>>>

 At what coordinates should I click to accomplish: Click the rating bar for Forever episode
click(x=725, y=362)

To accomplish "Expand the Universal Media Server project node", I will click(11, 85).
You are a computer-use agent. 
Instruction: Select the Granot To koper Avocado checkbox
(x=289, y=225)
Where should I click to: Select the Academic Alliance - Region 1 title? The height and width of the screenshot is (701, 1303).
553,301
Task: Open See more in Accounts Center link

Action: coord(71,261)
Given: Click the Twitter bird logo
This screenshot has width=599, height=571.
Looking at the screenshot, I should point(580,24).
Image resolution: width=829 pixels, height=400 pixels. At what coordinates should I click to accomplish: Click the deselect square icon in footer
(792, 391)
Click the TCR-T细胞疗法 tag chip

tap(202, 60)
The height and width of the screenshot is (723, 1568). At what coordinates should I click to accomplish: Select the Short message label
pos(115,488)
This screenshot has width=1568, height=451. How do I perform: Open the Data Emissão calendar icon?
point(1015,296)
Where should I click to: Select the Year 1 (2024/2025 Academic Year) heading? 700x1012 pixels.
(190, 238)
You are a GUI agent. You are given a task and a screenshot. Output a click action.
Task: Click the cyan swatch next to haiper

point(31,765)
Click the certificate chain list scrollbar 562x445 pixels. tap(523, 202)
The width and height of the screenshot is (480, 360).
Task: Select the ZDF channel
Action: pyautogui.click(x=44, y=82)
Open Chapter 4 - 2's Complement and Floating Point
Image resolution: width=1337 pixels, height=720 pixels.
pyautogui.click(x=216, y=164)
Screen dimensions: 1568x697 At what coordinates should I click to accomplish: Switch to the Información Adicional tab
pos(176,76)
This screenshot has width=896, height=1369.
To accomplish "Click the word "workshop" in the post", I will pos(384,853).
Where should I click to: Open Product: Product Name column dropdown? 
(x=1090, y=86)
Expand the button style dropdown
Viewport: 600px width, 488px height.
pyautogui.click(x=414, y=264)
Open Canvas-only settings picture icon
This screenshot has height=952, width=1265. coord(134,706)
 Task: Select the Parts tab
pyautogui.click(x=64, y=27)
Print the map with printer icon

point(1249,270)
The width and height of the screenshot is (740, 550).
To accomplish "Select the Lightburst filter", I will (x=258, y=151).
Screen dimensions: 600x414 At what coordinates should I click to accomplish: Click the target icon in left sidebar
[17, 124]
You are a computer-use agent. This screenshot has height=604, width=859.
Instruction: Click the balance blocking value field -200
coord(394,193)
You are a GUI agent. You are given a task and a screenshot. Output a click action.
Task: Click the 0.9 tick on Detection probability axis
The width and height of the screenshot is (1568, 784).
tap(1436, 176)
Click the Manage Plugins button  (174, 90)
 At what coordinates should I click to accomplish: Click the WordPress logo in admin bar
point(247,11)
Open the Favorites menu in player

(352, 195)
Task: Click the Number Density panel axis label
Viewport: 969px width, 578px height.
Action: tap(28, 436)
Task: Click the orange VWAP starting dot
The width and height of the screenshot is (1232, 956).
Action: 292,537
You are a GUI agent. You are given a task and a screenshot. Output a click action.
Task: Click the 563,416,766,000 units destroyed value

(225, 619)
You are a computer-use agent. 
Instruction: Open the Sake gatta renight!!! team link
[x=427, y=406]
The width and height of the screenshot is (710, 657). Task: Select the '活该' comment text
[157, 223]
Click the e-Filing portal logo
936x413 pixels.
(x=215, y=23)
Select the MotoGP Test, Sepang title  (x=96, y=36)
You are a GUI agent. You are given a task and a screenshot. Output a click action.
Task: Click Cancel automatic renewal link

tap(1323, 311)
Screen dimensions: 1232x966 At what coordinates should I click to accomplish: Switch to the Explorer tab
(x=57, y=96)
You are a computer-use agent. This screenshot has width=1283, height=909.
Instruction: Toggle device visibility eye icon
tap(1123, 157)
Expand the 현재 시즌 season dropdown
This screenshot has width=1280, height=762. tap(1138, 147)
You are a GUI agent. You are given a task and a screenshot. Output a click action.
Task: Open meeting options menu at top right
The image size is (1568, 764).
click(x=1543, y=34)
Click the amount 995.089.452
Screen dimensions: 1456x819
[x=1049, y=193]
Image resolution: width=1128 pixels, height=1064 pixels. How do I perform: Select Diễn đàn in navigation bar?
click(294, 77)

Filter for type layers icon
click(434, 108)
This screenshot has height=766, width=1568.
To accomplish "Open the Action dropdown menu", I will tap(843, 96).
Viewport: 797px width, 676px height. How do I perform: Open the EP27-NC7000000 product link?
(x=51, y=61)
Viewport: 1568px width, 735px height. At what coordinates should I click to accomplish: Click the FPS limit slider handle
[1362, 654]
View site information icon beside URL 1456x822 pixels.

<<<

_Task requirements_
Reproduce each line from the data that has "button" in it.

_Exercise response_
Expand the button style dropdown
Click the Manage Plugins button  (174, 90)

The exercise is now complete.